The kinase domain and membrane localization determine intracellular interactions between epidermal growth factor receptors.

Receptor tyrosine kinases play a central role in cellular growth, differentiation, and oncogenesis. All of these responses are triggered by growth factors interacting with the extracellular domain of transmembrane-spanning receptors, leading to dimerization and activation of an intrinsic tyrosine-specific kinase activity by an allosteric mechanism. Precise mechanisms of receptor dimerization remain poorly understood, and current models suggest that the ligand binding domain plays a major determining role. To examine the role of the intracellular domain in the association of juxtaposing receptor molecules, the full-length epidermal growth factor receptor was transiently co-expressed in human 293 fibroblasts with a truncated receptor that lacks the extracellular domain.
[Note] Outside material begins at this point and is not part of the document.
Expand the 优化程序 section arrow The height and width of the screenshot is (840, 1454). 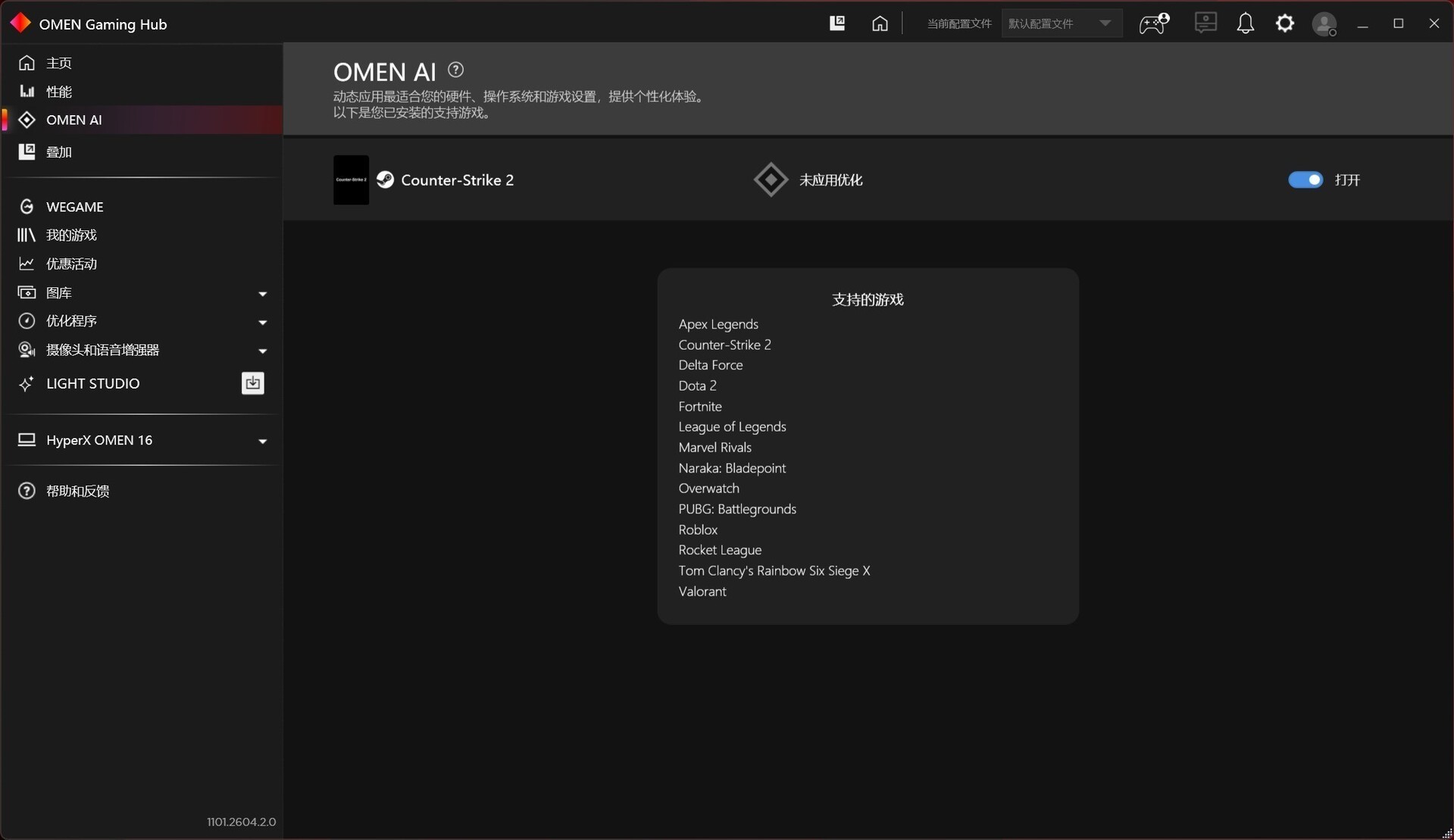[x=262, y=322]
After metabolic labeling with [35S]methionine, the association of these receptor constructs was monitored by co-immunoprecipitation with an extracellular domain-specific antibody. Specific interactions found between these receptors were independent of ligand binding or an intact ATP-binding site. Truncated receptors that had sequences necessary for membrane localization, and that were capable of interacting with full-length receptor tyrosine kinase, also displayed constitutive kinase activity as well as the capacity to transphosphorylate kinase-negative receptors. Receptor co-immunoprecipitation occurred between constructs that comprise the intracellular domains of the epidermal growth factor and beta-platelet-derived growth factor receptors, and HER-2. Subsequent deletion analysis has identified the major region of epidermal growth factor receptor intracellular interaction to be within the kinase domain.